X-Men give old formula X factor

X-Men give old formula X factor

Review Action

X-MEN: DAYS OF FUTURE PAST (PG13)

133 minutes / Opens tomorrow

The story: Several years from now, the United States government is well on its way to wiping out all mutants and anyone who might pass on the mutant gene. In a last-ditch attempt at saving the world, Logan/Wolverine (Hugh Jackman) has his mind sent back in time by Charles Xavier (Patrick Stewart) and Erik Lensherr (Ian McKellen). Waking up in the early 1970s, Logan must stop Raven/Mystique (Jennifer Lawrence) from committing an act which will destroy the mutant race.

The other title for this work could be The Wolverine Movie We Wished We Had Instead Of The One We Were Given. Because this is Jackman's film. As Logan, he has never been more interesting or charismatic than in this.

The story is peopled by characters and situations which bring out his raging animal, not inner simpering pet, as the audience was given in last year's The Wolverine.

Sent back in time to inhabit his 1973 body, Logan's mission to change the future by turning enemies into friends united against a common foe is a formula as old as the summer science-fiction blockbuster.
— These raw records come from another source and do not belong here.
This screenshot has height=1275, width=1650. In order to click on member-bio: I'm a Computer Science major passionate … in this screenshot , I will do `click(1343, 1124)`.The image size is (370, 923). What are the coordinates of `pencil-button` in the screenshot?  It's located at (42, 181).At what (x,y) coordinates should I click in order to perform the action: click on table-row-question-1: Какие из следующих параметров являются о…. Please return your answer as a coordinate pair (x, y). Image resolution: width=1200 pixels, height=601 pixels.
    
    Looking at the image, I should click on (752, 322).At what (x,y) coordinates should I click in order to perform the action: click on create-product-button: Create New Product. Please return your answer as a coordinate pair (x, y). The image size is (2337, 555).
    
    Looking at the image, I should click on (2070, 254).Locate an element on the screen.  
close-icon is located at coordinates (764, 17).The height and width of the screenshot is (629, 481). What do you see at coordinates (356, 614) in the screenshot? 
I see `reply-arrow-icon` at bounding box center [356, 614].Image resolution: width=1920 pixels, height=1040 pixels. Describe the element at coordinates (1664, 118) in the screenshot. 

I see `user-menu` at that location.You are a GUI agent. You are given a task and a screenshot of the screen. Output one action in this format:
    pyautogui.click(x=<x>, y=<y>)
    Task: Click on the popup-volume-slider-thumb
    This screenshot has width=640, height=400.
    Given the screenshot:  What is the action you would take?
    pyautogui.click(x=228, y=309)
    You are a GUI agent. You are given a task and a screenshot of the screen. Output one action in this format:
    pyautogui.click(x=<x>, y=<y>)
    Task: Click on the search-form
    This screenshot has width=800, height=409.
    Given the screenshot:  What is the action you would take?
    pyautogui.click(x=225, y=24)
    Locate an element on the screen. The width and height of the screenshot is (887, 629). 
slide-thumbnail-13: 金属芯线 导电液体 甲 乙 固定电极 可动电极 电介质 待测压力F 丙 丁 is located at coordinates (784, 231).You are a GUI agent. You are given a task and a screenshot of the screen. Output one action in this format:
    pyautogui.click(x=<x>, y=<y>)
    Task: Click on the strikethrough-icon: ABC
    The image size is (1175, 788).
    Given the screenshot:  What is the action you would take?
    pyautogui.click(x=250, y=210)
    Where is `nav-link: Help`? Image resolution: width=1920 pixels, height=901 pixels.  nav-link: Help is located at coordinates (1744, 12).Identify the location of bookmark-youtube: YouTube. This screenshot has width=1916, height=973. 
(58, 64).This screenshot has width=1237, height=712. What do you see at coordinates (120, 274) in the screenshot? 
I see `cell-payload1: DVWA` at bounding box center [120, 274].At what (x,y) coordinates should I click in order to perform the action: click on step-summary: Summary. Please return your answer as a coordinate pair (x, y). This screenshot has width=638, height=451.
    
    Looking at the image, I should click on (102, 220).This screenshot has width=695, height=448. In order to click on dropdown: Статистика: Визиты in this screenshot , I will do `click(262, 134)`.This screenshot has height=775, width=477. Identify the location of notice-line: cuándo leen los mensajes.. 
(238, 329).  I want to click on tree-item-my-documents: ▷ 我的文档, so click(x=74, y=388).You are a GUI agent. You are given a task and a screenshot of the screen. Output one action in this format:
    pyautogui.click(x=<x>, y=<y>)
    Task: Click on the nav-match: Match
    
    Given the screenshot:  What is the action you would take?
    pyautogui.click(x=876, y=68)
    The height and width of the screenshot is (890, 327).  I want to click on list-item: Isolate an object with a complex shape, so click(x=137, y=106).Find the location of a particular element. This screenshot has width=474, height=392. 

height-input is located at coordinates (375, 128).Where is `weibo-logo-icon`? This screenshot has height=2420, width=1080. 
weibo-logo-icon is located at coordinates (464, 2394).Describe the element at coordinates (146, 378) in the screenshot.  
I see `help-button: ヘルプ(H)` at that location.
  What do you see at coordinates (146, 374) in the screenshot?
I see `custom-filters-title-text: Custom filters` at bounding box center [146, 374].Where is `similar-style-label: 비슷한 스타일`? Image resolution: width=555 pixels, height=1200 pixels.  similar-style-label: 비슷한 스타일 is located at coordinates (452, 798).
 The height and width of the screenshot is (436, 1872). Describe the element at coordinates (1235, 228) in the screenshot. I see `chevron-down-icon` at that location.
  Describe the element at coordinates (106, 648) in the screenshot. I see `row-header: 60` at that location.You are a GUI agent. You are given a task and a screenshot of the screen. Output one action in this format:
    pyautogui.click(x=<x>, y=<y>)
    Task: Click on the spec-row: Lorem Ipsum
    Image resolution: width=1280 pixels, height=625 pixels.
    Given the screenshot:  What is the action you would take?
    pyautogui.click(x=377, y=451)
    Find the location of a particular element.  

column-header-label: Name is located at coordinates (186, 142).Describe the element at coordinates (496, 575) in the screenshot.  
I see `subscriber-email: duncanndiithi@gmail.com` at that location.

Time travel as a plot device is treated in a respectful, non-throwaway manner, and actions and their reverberations in the future are not locked in a linear, predictable lockstep. More importantly, there is only a small serving of the "the future is what we make of it" speechifying which plagues time-travel plots.

But mostly, it is the magic of the ensemble dynamics which lifts the story beyond its formula roots. While this is technically the fifth X-Men team movie, it is in all but name a direct sequel to the reboot which was X-Men: First Class (2011).

Young Xavier (James McAvoy) and Lensherr/Magneto (Michael Fassbender) make a return with little of their brooding intensity lost in the intervening years. The angst around the duo is offset nicely by the emotional notes found in the rest of the team.

What is even better is the absence of the youth-in-peril subplot weighing down the First Class story - let's face it, some of those young mutants are annoying and their cannon-fodder status was telegraphed early on.

The action setpieces here are spectacular, packed with ingenious displays of mutant teamwork and never overstay their welcome.

Director Bryan Singer, he of the first two X-Men films (2000, 2003) and the Oscar-winning The Usual Suspects (1995), has been on a downward streak in recent years, putting out work which ranged from the so-so (Superman Returns, 2006; Valkyrie, 2008) to the mediocre (Jack The Giant Slayer, 2013).

With this project, he comes roaring back.

This article was published on May 21 in The Straits Times.